Exercise description. Return, without any changes, the part of the Mona documentation excerpt that opens with the words containing "If the tooth" and closes with "1, 2, and 3.".

-- Provided text follows --

In the last step we extract label 1, as the second larges component.
If the tooth is split into multiple parts, one may also select more then just one label, by issuing, e.g,
\begin{lstlisting}
mona-2dimagefilterstack -i relabelb0000.png -o dentine2 \
binarize:min=1,max=3
\end{lstlisting}
\noindent
in order to select labels 1, 2, and 3.
\include{programs}
\include{pluginlist}
%%\part{Programming Guide}
\chapter{Adding new filters and image types}
\label{ch:addplugins}
\section{The basic implementation of image IO and filtering}
\label{sec:addioplug}
Mona makes heavy use of the plugin structure provided by the \emph{libmona}
library. The core programs mona-2dimagefilter, mona-2dimagefilterstack,
and mona-2dstackfilter only provide the functionality to collect parameters,
file names and plugin names, the actual loading, filtering and storing
of the image is delegated to the plugins. To give you an impression
of how this works, we should take a look at the main routine of mona-2dimagefilter.
At first plugin handlers for the 2D image filters and for the image
IO are needed:
\lstset{language=c++}
\begin{lstlisting}
C2DImageFilterHandler filter_plugins;
C2DImageIOPluginHandler imageio;
\end{lstlisting}
Then, the usual command line parameter definition is inserted, and
the command line is parsed to obtain the input and output file name, the output file type and the filter list:
\begin{lstlisting}
using namespace popt;
string inf;
string outf;
string outt;
vector<string> filter_chain;
COptions opt;
opt.push_back(option( inf, "in-file", 'i', "input image(s) ", NULL));
opt.push_back(option( outf, "out-base", 'o', "output file base", NULL));
opt.push_back(option( outt, imageio.get_set(), "type", 't', "out file type", NULL));
opt.push_back(option( help_plugins, "help-plugins", 0,
"give some help about the filter plugins"));
parse_options(argc, argv, options, filter_chain);
\end{lstlisting}
After checking the validity of the command line parameters obtained,
the input image is loaded by using the imageio plugin handler:
\begin{lstlisting}
auto_ptr<C2DImageList> in_image_list(imageio.load(in_filename));
\end{lstlisting}
And then filter chain is created from the filter parameters stored
in \texttt{filter\_chain}:
\begin{lstlisting}
for (std::vector<string>::const_iterator i = filter_chain.begin();
i != filter_chain.end(); ++i) {
C2DImageFilterFactory::ProductPtr f =
C2DImageFilterFactory::produce(i->c_str(), filter_plugins);
filters.push_back(f);
}
\end{lstlisting}
Now the filter chain is applied to the input images:
\begin{lstlisting}
vector<string>::const_iterator filter_name = filter_chain.begin();
for (list<C2DImageFilterFactory::ProductPtr>::const_iterator
f = filters.begin();
f != filters.end(); ++f) {
for (C2DImageList::iterator i = in_image_list->begin();
i != in_image_list->end(); ++i)

-- Provided text concluded --
-- The data follows --

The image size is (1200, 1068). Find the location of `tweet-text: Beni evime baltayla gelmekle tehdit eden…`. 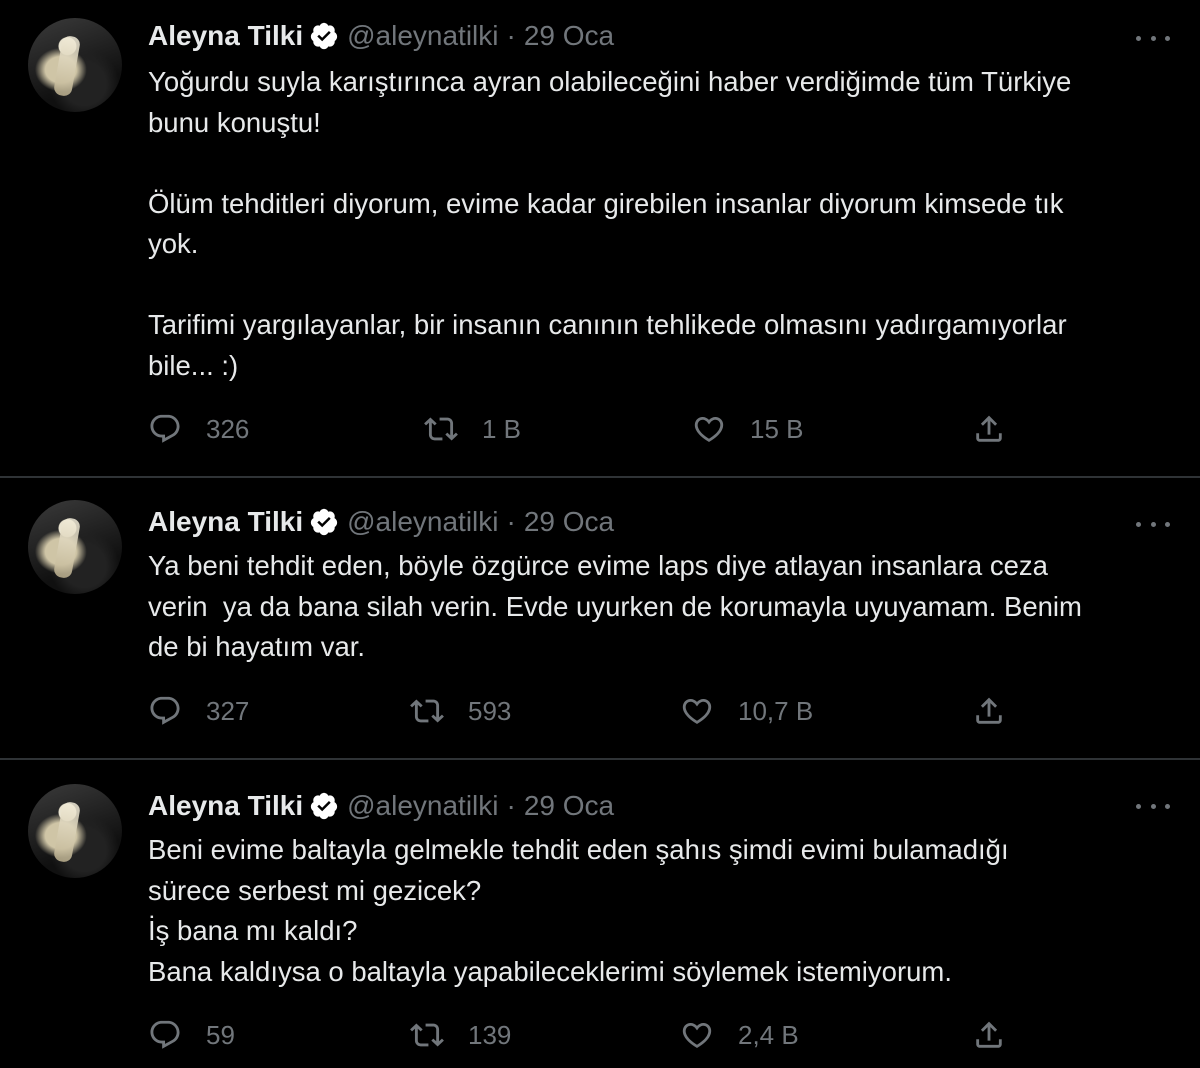

tweet-text: Beni evime baltayla gelmekle tehdit eden… is located at coordinates (578, 910).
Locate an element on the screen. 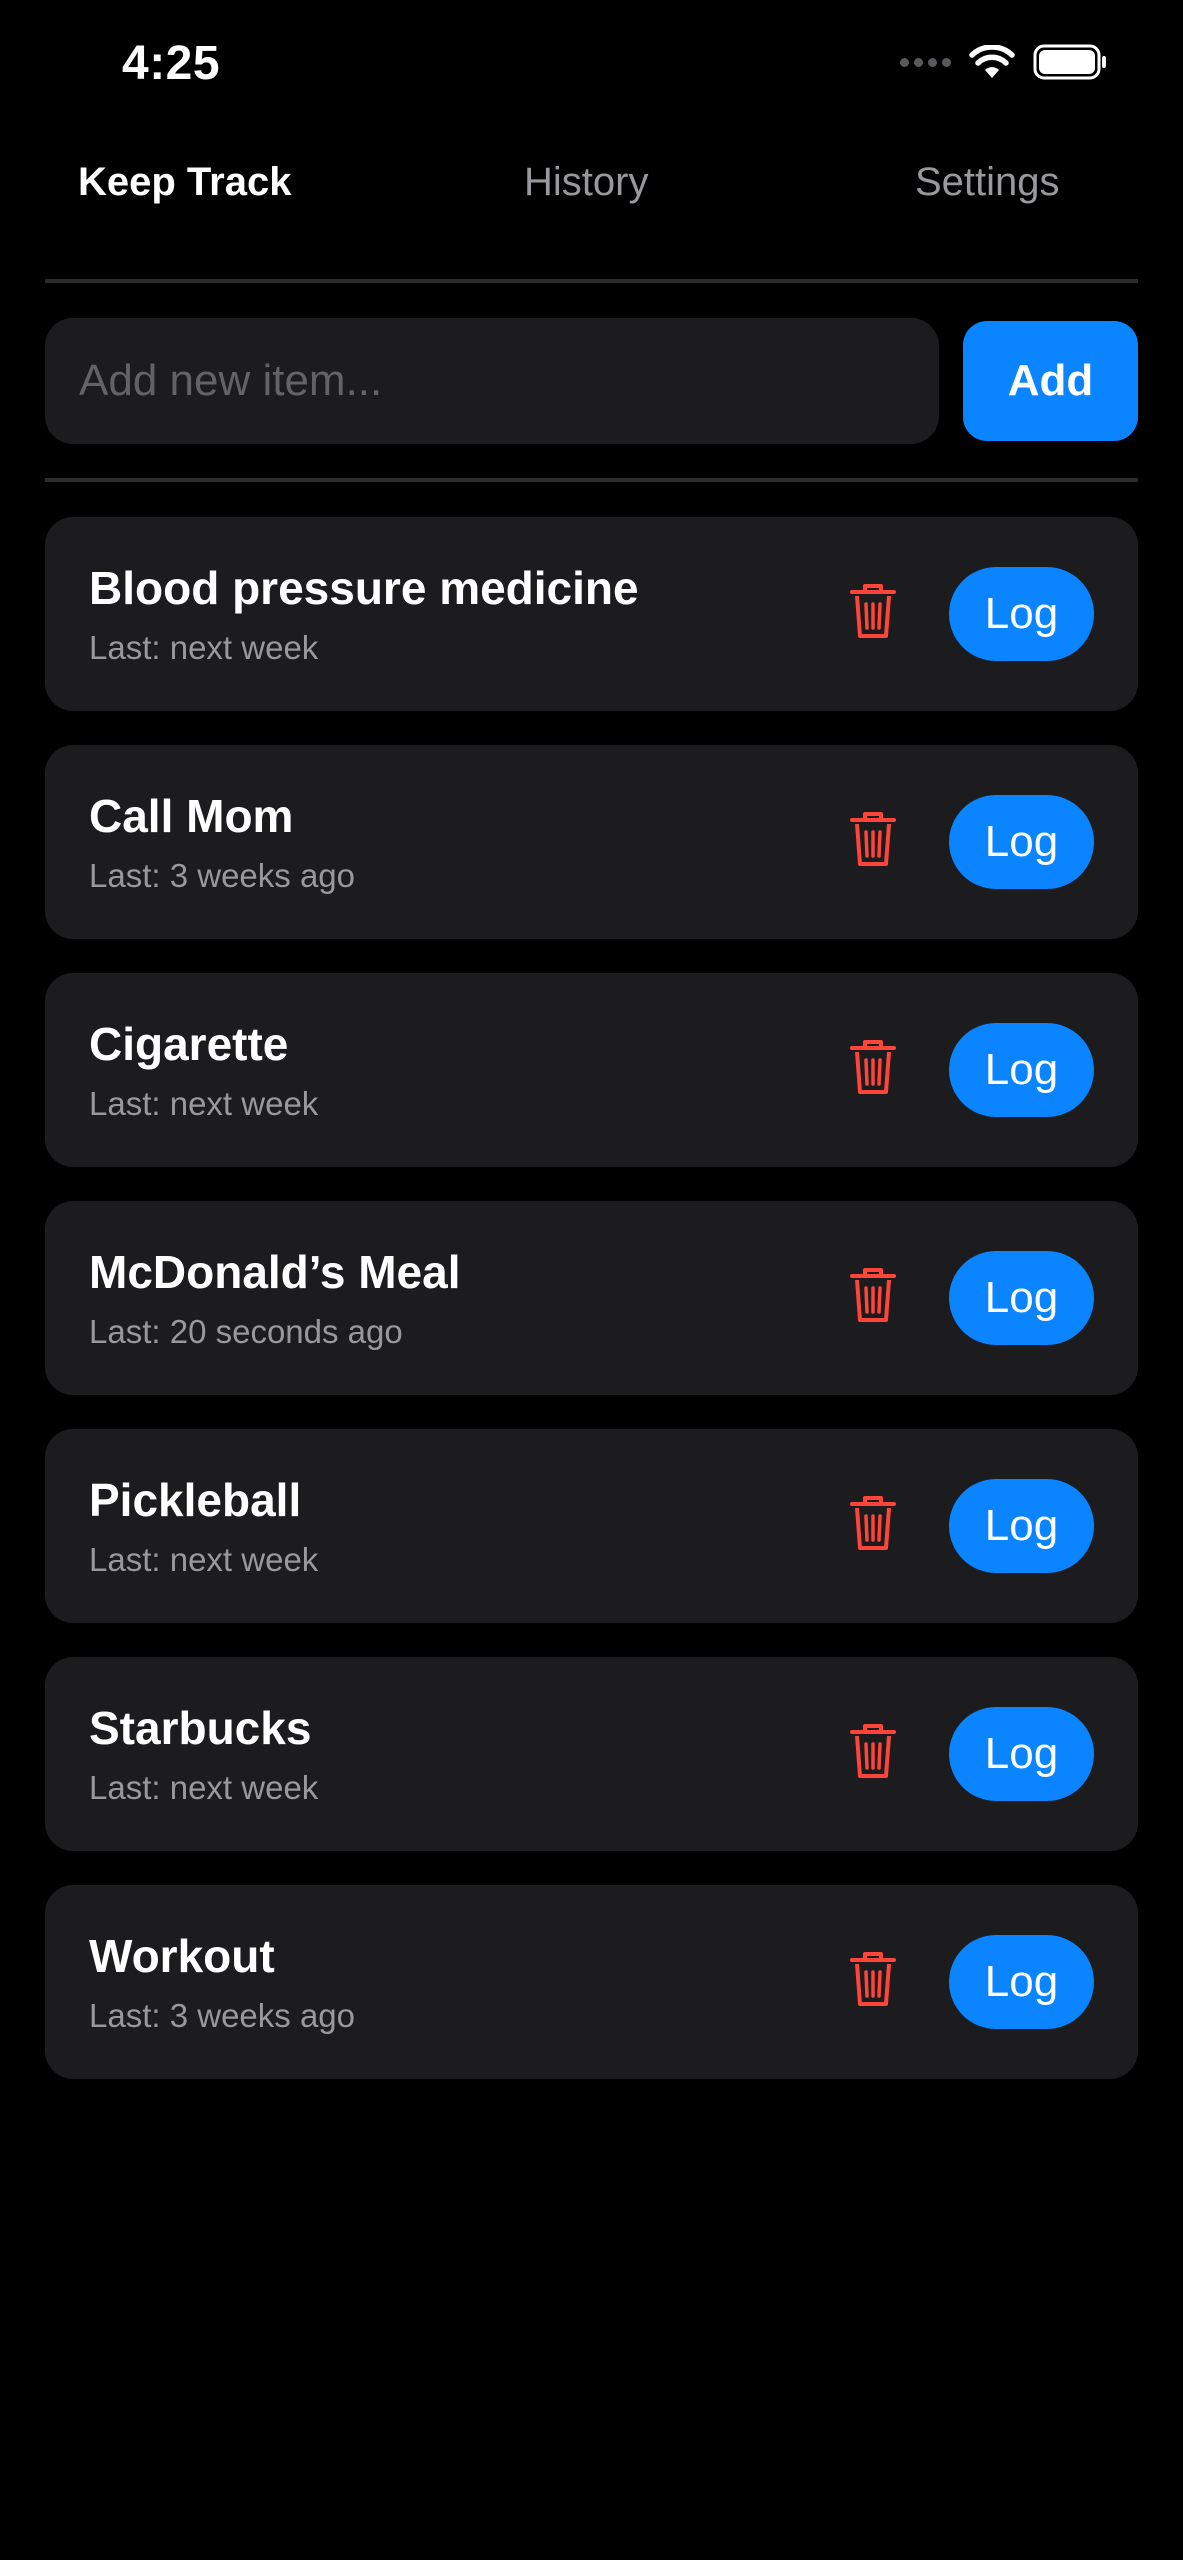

-- The data concluded --

Output for this exercise.
If the tooth is split into multiple parts, one may also select more then just one label, by issuing, e.g,
\begin{lstlisting}
mona-2dimagefilterstack -i relabelb0000.png -o dentine2 \
binarize:min=1,max=3
\end{lstlisting}
\noindent
in order to select labels 1, 2, and 3.